SUKABUMIUPDATE.COM - Kejaksaan Negeri (Kejari) Kabupaten Sukabumi mengklarifikasi terkait pernyataan adanya aliran sesat di tempat wisata Palabuhanratu yang menuai kritikan dari elemen masyarakat, terutama pegiat Budaya Sunda.
Korps Adhyaksa ini menegaskan tidak bermaksud menyinggung segala hal yang telah menjadi adat budaya Sunda.
"Informasi yang kami terima itu, ada sekelompok orang dari luar Sukabumi melakukan ritual yang menurut ajaran Islam tidak dibenarkan. Jadi kami tidak ada niat menghubungkan hal ini dengan Budaya Sunda," ujar Kepala Kejari Sofyan Selle kepada sukabumiupdate.com, Sabtu (24/12).

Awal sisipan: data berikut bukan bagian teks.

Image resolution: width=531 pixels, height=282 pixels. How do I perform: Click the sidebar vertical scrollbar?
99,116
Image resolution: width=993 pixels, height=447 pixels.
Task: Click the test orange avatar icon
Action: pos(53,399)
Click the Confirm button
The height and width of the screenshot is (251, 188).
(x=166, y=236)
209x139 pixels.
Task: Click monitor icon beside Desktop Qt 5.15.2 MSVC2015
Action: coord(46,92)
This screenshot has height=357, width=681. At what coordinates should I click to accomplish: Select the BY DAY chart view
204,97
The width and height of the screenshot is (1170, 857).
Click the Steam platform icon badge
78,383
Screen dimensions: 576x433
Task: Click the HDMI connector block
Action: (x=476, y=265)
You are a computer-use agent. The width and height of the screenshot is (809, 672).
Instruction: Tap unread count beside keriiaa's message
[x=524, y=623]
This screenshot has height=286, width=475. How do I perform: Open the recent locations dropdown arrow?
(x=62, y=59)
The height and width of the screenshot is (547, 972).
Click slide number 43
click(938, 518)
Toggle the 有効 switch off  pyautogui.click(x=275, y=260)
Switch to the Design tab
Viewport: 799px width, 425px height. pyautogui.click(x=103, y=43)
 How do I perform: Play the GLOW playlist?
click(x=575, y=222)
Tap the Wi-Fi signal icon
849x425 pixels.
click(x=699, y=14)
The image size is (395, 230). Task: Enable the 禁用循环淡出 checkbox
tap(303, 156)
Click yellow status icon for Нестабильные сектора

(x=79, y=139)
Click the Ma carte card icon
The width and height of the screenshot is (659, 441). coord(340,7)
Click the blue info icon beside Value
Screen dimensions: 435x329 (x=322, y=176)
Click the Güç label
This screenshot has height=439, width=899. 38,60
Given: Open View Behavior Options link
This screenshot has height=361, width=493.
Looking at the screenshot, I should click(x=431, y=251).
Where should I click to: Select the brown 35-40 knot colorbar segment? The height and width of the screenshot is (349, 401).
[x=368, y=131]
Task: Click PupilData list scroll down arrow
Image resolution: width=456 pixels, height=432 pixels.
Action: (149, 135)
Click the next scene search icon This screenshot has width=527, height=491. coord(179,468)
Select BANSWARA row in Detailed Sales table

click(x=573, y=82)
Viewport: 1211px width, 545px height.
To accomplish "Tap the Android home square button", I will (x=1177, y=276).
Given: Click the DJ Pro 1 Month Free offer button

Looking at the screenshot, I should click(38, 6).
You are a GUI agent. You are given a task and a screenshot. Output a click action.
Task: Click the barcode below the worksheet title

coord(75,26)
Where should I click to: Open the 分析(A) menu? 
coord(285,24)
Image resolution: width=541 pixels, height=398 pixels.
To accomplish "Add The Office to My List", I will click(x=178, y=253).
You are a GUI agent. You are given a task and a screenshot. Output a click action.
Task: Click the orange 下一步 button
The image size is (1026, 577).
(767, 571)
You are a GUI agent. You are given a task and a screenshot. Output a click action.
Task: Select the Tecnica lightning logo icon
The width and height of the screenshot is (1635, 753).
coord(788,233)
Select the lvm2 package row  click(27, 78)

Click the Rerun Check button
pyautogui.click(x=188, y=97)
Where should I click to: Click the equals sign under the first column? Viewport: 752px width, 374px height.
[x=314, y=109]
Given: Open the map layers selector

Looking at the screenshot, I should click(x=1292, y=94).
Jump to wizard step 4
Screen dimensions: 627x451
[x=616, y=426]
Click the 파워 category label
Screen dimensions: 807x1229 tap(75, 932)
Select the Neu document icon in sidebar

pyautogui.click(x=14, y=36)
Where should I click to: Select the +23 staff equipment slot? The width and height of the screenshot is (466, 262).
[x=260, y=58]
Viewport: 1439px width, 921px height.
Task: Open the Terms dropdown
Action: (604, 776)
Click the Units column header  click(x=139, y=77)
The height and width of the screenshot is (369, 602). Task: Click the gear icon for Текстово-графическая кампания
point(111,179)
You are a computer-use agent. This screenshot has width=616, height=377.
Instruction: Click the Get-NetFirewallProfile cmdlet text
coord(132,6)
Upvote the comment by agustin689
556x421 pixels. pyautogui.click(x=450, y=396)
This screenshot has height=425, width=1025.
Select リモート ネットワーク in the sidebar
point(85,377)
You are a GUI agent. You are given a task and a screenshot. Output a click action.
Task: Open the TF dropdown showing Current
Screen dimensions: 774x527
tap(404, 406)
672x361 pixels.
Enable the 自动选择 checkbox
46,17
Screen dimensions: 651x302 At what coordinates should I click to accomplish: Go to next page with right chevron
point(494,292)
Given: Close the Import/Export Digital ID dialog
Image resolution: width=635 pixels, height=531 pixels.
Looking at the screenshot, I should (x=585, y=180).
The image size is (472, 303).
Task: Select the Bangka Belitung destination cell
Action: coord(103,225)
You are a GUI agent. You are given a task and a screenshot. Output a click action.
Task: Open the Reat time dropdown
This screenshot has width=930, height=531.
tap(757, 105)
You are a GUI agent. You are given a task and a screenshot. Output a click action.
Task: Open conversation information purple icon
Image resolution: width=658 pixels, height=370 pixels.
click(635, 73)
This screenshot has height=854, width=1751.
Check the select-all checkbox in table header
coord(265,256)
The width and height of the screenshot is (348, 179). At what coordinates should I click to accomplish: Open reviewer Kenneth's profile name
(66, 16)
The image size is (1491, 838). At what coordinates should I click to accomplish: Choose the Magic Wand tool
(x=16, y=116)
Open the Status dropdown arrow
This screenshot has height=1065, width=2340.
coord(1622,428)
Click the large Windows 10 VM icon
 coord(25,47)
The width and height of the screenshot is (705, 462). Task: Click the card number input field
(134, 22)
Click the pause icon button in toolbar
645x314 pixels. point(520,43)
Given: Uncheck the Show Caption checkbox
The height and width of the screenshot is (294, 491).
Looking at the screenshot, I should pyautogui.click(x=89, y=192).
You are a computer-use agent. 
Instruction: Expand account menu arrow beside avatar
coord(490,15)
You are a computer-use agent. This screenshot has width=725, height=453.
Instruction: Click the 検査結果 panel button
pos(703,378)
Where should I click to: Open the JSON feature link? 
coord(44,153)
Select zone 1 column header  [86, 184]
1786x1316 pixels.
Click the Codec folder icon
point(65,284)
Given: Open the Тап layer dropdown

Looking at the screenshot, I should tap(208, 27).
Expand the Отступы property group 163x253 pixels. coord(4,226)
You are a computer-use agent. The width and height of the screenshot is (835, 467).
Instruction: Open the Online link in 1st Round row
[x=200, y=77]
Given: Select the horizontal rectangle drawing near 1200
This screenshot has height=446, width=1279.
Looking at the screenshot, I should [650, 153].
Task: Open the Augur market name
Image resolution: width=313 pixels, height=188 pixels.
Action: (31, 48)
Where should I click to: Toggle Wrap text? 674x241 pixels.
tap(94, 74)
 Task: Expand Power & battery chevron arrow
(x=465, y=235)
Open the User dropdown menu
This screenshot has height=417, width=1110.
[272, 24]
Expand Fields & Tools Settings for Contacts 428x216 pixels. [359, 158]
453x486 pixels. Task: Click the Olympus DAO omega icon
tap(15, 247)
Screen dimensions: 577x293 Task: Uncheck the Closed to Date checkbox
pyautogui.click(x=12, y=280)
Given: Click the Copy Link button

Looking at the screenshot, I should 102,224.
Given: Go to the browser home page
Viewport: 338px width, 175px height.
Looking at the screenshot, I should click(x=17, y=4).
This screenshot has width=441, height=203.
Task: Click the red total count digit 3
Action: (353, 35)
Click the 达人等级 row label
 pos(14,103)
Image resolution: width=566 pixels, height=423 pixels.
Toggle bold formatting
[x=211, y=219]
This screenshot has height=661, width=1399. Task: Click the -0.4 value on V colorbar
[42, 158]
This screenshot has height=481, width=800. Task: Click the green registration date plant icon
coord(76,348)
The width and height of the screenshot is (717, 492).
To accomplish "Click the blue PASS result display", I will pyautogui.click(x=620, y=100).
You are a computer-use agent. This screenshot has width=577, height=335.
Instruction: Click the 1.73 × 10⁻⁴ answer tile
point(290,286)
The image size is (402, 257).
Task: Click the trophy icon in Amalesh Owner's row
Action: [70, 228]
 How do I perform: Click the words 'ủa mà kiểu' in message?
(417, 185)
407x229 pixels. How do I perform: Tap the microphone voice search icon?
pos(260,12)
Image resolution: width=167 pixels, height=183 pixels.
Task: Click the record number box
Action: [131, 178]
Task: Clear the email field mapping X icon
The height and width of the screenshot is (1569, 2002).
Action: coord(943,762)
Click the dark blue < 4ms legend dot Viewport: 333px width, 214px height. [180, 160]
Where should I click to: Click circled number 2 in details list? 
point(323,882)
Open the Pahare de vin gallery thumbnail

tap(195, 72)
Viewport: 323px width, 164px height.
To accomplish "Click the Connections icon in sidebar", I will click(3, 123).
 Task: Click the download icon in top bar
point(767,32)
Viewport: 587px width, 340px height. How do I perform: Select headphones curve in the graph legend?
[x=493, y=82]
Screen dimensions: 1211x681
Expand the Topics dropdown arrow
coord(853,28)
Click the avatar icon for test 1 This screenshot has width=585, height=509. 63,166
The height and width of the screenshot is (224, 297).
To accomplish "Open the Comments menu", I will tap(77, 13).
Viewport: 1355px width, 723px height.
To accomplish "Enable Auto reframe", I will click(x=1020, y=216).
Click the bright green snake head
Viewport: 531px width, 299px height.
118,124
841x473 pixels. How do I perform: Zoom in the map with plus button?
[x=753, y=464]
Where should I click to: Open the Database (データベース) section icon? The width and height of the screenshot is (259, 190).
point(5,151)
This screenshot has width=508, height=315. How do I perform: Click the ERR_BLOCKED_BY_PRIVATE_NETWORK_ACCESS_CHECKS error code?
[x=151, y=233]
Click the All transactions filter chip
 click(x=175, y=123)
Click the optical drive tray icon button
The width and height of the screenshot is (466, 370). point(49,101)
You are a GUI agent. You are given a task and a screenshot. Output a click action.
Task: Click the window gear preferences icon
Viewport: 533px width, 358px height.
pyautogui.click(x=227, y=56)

Menurut Sofyan, pihaknya menghormati apa yang menjadi kebiasaan atau adat suatu wilayah, terlebih lagi budaya dan adat Sunda. Ia pun mengaku, tidak ingin suatu adat terkontaminasi oleh pihak luar.
"Kami mohon maaf kalau pernyataan kemarin, dianggap menyinggung adat Sunda. Kami menghormati apa yang menjadi adat Sunda," imbuhnya.
Terkait dengan informasi yang masuk ke Badan Koordinasi Pengawas Aliran Kepercayaan Masyarakat (Bakor Pakem), lanjut Sofyan, ada sekelompok orang dari luar Sukabumi yang melakukan ritual dengan maksud tertentu, seperti meminta jabatan, kekayaan, jodoh dan hal lainnya.
"Meminta sesuatu selain kepada Allah SWT, tentu tidak dibenarkan dan musyrik namanya. Jadi ini yang kami soroti selaku Bakor Pakem. Sekali lagi, kami tidak ada maksud menyinggung kebiasaan atau adat Sunda," jelasnya.
Seperti diberitakan sukabumiupdate.com, pegiat budaya Sunda di Kota dan Kabupaten Sukabumi gerah dengan pernyataan Kepala Seksi (Kasi) Intelejen Kejaksaan Negeri Kabupaten Sukabumi Arya Wicaksana, yang menyatakan diduga ada aliran sesat di sebuah hotel di Palabuhanratu.
Mereka menyesalkan seputar praktek ritual bakar kemenyan dan sesajen, yang identik dengan prosesi ritual tradisional masyarakat Sunda.
“Jika hanya bakar kemenyan, dupa, serta adanya sesajen, dikhawatirkan akan membangun opini publik yang akan mendiskreditkan. Sebagian masyarakat tradisional sampai saat ini masih melakukan ritual bakar kemenyan dan sesajen dalam mengawali sebuah prosesi adat atau budaya," ungkap Firman Hidayat (34) warga Palabuhanratu.
Senada juga disampaikan Sony Padugala atau yang dikenal sebagai Ki Padugala, seorang pegiat budaya Sunda Buhun di Kota Sukabumi.
“Saya menyesalkan seorang aparat yang harusnya memberikan rasa aman dan nyaman malah memberi pernyataan seperti itu. Harusnya dia mempelajari dulu wilayahnya bertugas sebelum memberikan pernyataan," ujar Sony.
Konsep sesajen saat ini, berbeda dengan saat sebelum Agama Islam masuk ke tanah Sunda. Membakar kemenyan atau dupa atau juga wangi-wangian lain, bukanlah perilaku yang menyimpang dan sesat.